_Exercise details_:
Print out each entry below exactly, please.

_Data listing_:
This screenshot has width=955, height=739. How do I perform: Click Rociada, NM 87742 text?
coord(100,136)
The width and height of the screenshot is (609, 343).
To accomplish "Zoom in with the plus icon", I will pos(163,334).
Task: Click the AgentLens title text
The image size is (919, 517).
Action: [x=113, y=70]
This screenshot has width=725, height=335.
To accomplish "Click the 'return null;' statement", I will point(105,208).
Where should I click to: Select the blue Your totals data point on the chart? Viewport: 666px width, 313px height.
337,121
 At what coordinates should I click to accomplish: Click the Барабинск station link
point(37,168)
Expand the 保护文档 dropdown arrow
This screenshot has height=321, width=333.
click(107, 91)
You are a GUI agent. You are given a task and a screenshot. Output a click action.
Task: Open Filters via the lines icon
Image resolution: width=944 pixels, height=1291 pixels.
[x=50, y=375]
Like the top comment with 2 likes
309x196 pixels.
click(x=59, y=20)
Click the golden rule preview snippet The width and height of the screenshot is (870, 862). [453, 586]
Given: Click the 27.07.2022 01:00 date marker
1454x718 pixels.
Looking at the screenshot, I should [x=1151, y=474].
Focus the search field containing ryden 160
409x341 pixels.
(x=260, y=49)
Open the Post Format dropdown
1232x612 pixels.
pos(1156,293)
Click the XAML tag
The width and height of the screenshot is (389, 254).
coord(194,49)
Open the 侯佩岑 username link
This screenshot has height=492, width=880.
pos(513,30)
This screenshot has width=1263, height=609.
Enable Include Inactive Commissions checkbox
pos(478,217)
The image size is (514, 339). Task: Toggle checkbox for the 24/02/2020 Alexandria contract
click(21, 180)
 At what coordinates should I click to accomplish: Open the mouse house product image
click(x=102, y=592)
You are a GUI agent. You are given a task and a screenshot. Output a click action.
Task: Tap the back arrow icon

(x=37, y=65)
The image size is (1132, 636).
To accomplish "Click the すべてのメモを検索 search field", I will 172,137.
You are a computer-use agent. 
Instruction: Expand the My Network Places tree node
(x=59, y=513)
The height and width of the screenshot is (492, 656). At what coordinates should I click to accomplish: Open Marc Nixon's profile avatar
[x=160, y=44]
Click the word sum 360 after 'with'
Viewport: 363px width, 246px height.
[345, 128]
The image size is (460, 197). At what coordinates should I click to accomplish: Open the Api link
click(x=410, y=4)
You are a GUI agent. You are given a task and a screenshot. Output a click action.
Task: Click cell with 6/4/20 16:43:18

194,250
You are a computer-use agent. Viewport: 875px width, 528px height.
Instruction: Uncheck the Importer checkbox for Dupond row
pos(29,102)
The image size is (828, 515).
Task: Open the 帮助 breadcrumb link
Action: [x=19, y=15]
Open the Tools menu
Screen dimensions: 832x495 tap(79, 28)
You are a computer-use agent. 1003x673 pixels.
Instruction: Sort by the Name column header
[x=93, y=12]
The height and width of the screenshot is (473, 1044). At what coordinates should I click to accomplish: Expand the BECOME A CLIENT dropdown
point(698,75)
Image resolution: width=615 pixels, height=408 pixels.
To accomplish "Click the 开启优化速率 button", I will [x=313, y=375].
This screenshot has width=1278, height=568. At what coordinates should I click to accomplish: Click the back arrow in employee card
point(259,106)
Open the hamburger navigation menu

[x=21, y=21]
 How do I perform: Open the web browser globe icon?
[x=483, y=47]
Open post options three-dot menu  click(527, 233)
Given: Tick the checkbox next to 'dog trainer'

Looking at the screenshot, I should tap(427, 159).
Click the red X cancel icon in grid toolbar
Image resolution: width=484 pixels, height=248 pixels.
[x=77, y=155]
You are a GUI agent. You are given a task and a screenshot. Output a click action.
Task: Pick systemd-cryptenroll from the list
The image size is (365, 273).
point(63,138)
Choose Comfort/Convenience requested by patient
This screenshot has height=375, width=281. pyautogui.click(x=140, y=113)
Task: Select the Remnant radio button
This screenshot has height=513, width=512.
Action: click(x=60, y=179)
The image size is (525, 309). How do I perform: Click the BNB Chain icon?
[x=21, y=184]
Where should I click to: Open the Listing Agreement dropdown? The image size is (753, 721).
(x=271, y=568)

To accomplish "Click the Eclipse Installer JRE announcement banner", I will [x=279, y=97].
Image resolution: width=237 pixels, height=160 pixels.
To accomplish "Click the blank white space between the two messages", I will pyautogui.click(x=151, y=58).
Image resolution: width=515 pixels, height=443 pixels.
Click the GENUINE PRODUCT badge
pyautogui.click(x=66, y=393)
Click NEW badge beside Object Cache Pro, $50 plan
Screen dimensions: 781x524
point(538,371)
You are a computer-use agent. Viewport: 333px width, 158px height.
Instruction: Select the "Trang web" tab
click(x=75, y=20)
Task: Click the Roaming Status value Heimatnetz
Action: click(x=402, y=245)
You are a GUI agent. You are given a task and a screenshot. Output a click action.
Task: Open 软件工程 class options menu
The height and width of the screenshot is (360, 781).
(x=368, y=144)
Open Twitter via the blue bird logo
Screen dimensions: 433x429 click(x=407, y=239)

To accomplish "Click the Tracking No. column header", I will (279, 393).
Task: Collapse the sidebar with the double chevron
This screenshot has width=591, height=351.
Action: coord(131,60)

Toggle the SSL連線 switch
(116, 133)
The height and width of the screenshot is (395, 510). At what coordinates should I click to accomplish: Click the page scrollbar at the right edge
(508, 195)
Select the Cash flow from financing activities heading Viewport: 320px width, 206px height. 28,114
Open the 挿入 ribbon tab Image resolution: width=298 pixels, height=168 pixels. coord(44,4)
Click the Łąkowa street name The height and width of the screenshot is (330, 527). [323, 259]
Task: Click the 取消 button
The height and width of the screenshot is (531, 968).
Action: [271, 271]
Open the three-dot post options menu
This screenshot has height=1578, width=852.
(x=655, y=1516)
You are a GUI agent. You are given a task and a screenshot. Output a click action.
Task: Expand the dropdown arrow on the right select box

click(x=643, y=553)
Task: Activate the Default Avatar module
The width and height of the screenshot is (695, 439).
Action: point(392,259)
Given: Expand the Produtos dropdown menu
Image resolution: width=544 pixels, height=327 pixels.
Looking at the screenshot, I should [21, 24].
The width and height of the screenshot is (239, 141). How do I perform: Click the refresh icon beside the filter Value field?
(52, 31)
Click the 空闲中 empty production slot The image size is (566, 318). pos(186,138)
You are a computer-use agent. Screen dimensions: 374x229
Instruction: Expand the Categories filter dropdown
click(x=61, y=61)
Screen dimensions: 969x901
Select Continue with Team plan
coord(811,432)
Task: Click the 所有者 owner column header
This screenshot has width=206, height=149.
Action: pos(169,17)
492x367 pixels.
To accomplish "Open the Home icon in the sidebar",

_Completed task_:
This screenshot has width=955, height=739. How do I perform: Click Rociada, NM 87742 text?
coord(100,136)
The width and height of the screenshot is (609, 343).
To accomplish "Zoom in with the plus icon", I will pos(163,334).
Task: Click the AgentLens title text
The image size is (919, 517).
Action: [x=113, y=70]
This screenshot has width=725, height=335.
To accomplish "Click the 'return null;' statement", I will point(105,208).
Where should I click to: Select the blue Your totals data point on the chart? Viewport: 666px width, 313px height.
337,121
 At what coordinates should I click to accomplish: Click the Барабинск station link
point(37,168)
Expand the 保护文档 dropdown arrow
This screenshot has height=321, width=333.
click(107, 91)
You are a GUI agent. You are given a task and a screenshot. Output a click action.
Task: Open Filters via the lines icon
Image resolution: width=944 pixels, height=1291 pixels.
[x=50, y=375]
Like the top comment with 2 likes
309x196 pixels.
click(x=59, y=20)
Click the golden rule preview snippet The width and height of the screenshot is (870, 862). [453, 586]
Given: Click the 27.07.2022 01:00 date marker
1454x718 pixels.
Looking at the screenshot, I should [x=1151, y=474].
Focus the search field containing ryden 160
409x341 pixels.
(x=260, y=49)
Open the Post Format dropdown
1232x612 pixels.
pos(1156,293)
Click the XAML tag
The width and height of the screenshot is (389, 254).
coord(194,49)
Open the 侯佩岑 username link
This screenshot has height=492, width=880.
pos(513,30)
This screenshot has width=1263, height=609.
Enable Include Inactive Commissions checkbox
pos(478,217)
The image size is (514, 339). Task: Toggle checkbox for the 24/02/2020 Alexandria contract
click(21, 180)
 At what coordinates should I click to accomplish: Open the mouse house product image
click(x=102, y=592)
You are a GUI agent. You are given a task and a screenshot. Output a click action.
Task: Tap the back arrow icon

(x=37, y=65)
The image size is (1132, 636).
To accomplish "Click the すべてのメモを検索 search field", I will 172,137.
You are a computer-use agent. 
Instruction: Expand the My Network Places tree node
(x=59, y=513)
The height and width of the screenshot is (492, 656). At what coordinates should I click to accomplish: Open Marc Nixon's profile avatar
[x=160, y=44]
Click the word sum 360 after 'with'
Viewport: 363px width, 246px height.
[345, 128]
The image size is (460, 197). At what coordinates should I click to accomplish: Open the Api link
click(x=410, y=4)
You are a GUI agent. You are given a task and a screenshot. Output a click action.
Task: Click cell with 6/4/20 16:43:18

194,250
You are a computer-use agent. Viewport: 875px width, 528px height.
Instruction: Uncheck the Importer checkbox for Dupond row
pos(29,102)
The image size is (828, 515).
Task: Open the 帮助 breadcrumb link
Action: [x=19, y=15]
Open the Tools menu
Screen dimensions: 832x495 tap(79, 28)
You are a computer-use agent. 1003x673 pixels.
Instruction: Sort by the Name column header
[x=93, y=12]
The height and width of the screenshot is (473, 1044). At what coordinates should I click to accomplish: Expand the BECOME A CLIENT dropdown
point(698,75)
Image resolution: width=615 pixels, height=408 pixels.
To accomplish "Click the 开启优化速率 button", I will [x=313, y=375].
This screenshot has width=1278, height=568. At what coordinates should I click to accomplish: Click the back arrow in employee card
point(259,106)
Open the hamburger navigation menu

[x=21, y=21]
 How do I perform: Open the web browser globe icon?
[x=483, y=47]
Open post options three-dot menu  click(527, 233)
Given: Tick the checkbox next to 'dog trainer'

Looking at the screenshot, I should tap(427, 159).
Click the red X cancel icon in grid toolbar
Image resolution: width=484 pixels, height=248 pixels.
[x=77, y=155]
You are a GUI agent. You are given a task and a screenshot. Output a click action.
Task: Pick systemd-cryptenroll from the list
The image size is (365, 273).
point(63,138)
Choose Comfort/Convenience requested by patient
This screenshot has height=375, width=281. pyautogui.click(x=140, y=113)
Task: Select the Remnant radio button
This screenshot has height=513, width=512.
Action: click(x=60, y=179)
The image size is (525, 309). How do I perform: Click the BNB Chain icon?
[x=21, y=184]
Where should I click to: Open the Listing Agreement dropdown? The image size is (753, 721).
(x=271, y=568)

To accomplish "Click the Eclipse Installer JRE announcement banner", I will [x=279, y=97].
Image resolution: width=237 pixels, height=160 pixels.
To accomplish "Click the blank white space between the two messages", I will pyautogui.click(x=151, y=58).
Image resolution: width=515 pixels, height=443 pixels.
Click the GENUINE PRODUCT badge
pyautogui.click(x=66, y=393)
Click NEW badge beside Object Cache Pro, $50 plan
Screen dimensions: 781x524
point(538,371)
You are a computer-use agent. Viewport: 333px width, 158px height.
Instruction: Select the "Trang web" tab
click(x=75, y=20)
Task: Click the Roaming Status value Heimatnetz
Action: click(x=402, y=245)
You are a GUI agent. You are given a task and a screenshot. Output a click action.
Task: Open 软件工程 class options menu
The height and width of the screenshot is (360, 781).
(x=368, y=144)
Open Twitter via the blue bird logo
Screen dimensions: 433x429 click(x=407, y=239)

To accomplish "Click the Tracking No. column header", I will (279, 393).
Task: Collapse the sidebar with the double chevron
This screenshot has width=591, height=351.
Action: coord(131,60)

Toggle the SSL連線 switch
(116, 133)
The height and width of the screenshot is (395, 510). At what coordinates should I click to accomplish: Click the page scrollbar at the right edge
(508, 195)
Select the Cash flow from financing activities heading Viewport: 320px width, 206px height. 28,114
Open the 挿入 ribbon tab Image resolution: width=298 pixels, height=168 pixels. coord(44,4)
Click the Łąkowa street name The height and width of the screenshot is (330, 527). [323, 259]
Task: Click the 取消 button
The height and width of the screenshot is (531, 968).
Action: [271, 271]
Open the three-dot post options menu
This screenshot has height=1578, width=852.
(x=655, y=1516)
You are a GUI agent. You are given a task and a screenshot. Output a click action.
Task: Expand the dropdown arrow on the right select box

click(x=643, y=553)
Task: Activate the Default Avatar module
The width and height of the screenshot is (695, 439).
Action: point(392,259)
Given: Expand the Produtos dropdown menu
Image resolution: width=544 pixels, height=327 pixels.
Looking at the screenshot, I should [21, 24].
The width and height of the screenshot is (239, 141). How do I perform: Click the refresh icon beside the filter Value field?
(52, 31)
Click the 空闲中 empty production slot The image size is (566, 318). pos(186,138)
You are a computer-use agent. Screen dimensions: 374x229
Instruction: Expand the Categories filter dropdown
click(x=61, y=61)
Screen dimensions: 969x901
Select Continue with Team plan
coord(811,432)
Task: Click the 所有者 owner column header
This screenshot has width=206, height=149.
Action: pos(169,17)
492x367 pixels.
To accomplish "Open the Home icon in the sidebar",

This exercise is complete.